取り組む課題 —
[a] 優待株に関する文章によると、オリックス株を3年以上保有する株主は、どの優待カタログから1点を選ぶことができますか。
[b] 優待株に関する文章を、最後の文の後から書き継いでください。

優待人気上位20社のうち、予想配当利回り3.5%以上、営業利益率10%以上の4社

コード 銘柄名 配当利回り 営業利益率 優待内容
8591 オリックス 4.3% 11.8% 優待内容
2914 日本たばこ産業 6.0% 22.4% 優待内容
9433 KDDI 3.6% 19.6% 優待内容
9432 日本電信電話 3.7% 13.1% 優待内容
出所:配当利回りの根拠は、1株当たり配当金(会社予想)を2月9日株価で割って算出。1株当たり配当金は下の表を参照。営業利益率は、日本たばこ産業は2020年12月期実績、他は2020年3月期実績

 

配当利回りの根拠・最小投資金額

【単位:円】
コード 銘柄名 株価
2月9日
1株
当たり
配当金
最低
投資
金額
8591 オリックス 1,753.5 76.0 175,350
2914 日本たばこ産業 2,151.0 130.0 215,000
9433 KDDI 3,326.0 120.0 332,600
9432 日本電信電話 2,828.5 105.0 282,850
出所:1株当たり配当金は、日本たばこ産業は2021年12月期会社予想ベース。他は2021年3月期会社予想ベース。最低投資金額は、2月9日の終値で最低投資単位100株を買うのに必要な金額

 以下、4銘柄を簡単にコメントします。

◆オリックス

 オリックスの予想配当利回りは、2月9日時点で4.3%と魅力的な水準です。オリックス株を保有すると、配当金とは別に、年1回(3月末)、優待品を受け取る権利が確定します。ふるさと優待カタログBコースから、1点選んだものが贈呈されます。

 オリックスは、長期保有の株主は、優待内容が増加する制度にしています。3年以上、オリックス株を保有する株主には、1ランク上のふるさと優待カタログAコースから、1点選ぶことができます。

 カタログギフトとは別に、半期ごとに贈られる株主カードを使えば、オリックスグループが提供する各種サービスを割引価格で利用できる特典もあります。

 オリックスは金融株であり、金融株全般に、低金利が長期化する中で収益が圧迫される不安があり、株価は低迷が続いてきました。ただし、オリックスはリース事業を中核に多面的な業務展開で安定的に高収益をあげていく力を持っていると私は評価しています。コロナ禍の影響を受ける前の2019年3月期の純利益(前期比3%増の3,237億円)は、5期連続の最高益でした。今期(2021年3月期)の純利益(会社予想)は、コロナ禍の影響もあって1,900億円まで減少する見込みですが、コロナが収束すれば、再び最高益を更新していく力があると判断しています。

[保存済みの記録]
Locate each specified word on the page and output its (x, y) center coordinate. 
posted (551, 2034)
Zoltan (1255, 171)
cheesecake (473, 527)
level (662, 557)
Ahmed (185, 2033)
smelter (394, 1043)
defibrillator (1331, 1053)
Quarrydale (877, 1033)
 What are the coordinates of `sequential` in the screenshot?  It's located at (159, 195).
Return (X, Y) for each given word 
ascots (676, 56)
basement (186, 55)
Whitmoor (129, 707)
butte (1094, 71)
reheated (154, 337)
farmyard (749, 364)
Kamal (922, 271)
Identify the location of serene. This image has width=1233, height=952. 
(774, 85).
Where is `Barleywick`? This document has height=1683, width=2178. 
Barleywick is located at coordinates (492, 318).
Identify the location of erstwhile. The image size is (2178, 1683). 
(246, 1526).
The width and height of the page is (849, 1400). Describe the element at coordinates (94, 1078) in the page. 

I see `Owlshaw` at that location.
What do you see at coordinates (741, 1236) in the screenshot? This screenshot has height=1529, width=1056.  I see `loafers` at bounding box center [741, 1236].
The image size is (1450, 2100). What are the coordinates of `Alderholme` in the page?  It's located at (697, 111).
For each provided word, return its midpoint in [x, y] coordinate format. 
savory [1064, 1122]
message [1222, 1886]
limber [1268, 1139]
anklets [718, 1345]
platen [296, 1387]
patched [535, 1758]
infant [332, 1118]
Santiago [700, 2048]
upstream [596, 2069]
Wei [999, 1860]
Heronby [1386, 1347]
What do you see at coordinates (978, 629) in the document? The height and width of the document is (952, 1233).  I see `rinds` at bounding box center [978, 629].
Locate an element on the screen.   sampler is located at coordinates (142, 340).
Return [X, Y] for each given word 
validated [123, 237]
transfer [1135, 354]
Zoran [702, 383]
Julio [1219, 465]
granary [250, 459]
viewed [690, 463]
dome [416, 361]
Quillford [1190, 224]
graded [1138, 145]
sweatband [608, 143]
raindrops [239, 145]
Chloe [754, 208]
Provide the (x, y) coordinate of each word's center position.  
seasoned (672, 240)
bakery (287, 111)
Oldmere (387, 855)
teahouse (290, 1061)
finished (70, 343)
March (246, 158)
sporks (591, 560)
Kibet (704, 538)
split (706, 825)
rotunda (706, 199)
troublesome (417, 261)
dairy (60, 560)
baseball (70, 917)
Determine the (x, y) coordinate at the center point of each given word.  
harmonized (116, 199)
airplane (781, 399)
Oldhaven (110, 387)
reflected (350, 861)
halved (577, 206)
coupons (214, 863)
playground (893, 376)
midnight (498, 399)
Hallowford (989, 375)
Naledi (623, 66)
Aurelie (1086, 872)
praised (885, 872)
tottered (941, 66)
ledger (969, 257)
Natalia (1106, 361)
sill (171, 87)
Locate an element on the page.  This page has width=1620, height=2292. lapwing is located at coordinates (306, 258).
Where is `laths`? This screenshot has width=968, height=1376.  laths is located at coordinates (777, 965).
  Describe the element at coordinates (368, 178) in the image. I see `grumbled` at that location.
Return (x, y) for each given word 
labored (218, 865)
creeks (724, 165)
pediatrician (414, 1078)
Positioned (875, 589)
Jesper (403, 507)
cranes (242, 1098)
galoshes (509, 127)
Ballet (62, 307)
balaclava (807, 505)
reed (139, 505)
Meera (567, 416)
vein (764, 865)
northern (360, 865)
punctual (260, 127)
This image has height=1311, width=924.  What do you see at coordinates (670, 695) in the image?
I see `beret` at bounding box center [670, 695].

解答 —
[a] ふるさと優待カタログAコースから1点を選ぶことができます。

[b]
◆日本たばこ産業(JT)

 JTは、12月決算銘柄です。今期(2021年12月期)の予想配当利回り(会社予想ベース)は、2月9日時点で6.0%です。配当利回りの高さが魅力的です。

 JTは優待でも人気ですが、1つ注意があります。今から投資しても、最初に優待の権利が得られるのは、約2年先の2022年12月からとなります。JTは年1回、12月末時点で1年以上継続保有している株主に、株主優待品(自社製品・食品など)を贈る権利を賦与するからです。今から投資しても、2021年12月末ではまだ1年経過していませんので、優待の権利は得られません。今年は、6月末と12月末に、配当金を受け取る権利だけを得ることになります。

 JTは、国内喫煙者減少やコロナ禍の影響で今期(2021年12月期)純利益(会社予想)は前期比22.6%減の2,400億円と、6期連続減益を見込んでいます。今期配当(会社予想)は、1株当たり130円と前期(154円)から24円減です。

 業績が低調で株式市場で不人気ですが、私は、中長期的に好財務・高収益を維持していけると評価しています。国内喫煙者の減少に対し値上げで利益維持をはかれること、海外(新興国)で販売を増やしていく余地が大きいことが支えとなります。

◆KDDI

 KDDIは、3月決算企業です。予想配当利回り(会社予想ベース)は、2月9日時点で、3.6%と魅力的な水準です。

 KDDI株を保有すると、配当金とは別に、年1回(3月末)、優待品を受け取る権利が確定します。同社が注力する総合通販サイト「au Wowma!」より、「全国47都道府県のグルメ品」から自由に選べるカタログギフトが、贈呈されます。

 KDDIは、長期保有の株主ほど、優待内容が増加する制度にしています。100株を保有する場合、保有期間5年未満の株主には3,000円相当、5年以上保有すると5,000円相当のカタログギフトが贈呈されます。

 KDDI株は、携帯電話事業の競争激化懸念で株価の上値が重くなっていますが、業績は好調です。世界景気に影響されずに安定成長を続け、今期(2021年3月期)、19期連続の増配を予定しています。ケータイ電話収入は、減少し始めていますが、通信と融合したライフデザイン事業の利益拡大によって、成長を続けています。これからも安定高収益を維持していくと予想しています。

◆日本電信電話(NTT)

 NTTは、予想配当利回りが2月9日時点で3.7%と魅力的な水準です。それに加え、今期(2021年3月期)から、株主優待制度も新設しました。期末(3月末)に100株以上、2年以上保有し、所定のエントリー手続きをした株主に、dポイントを1,500ポイント進呈します。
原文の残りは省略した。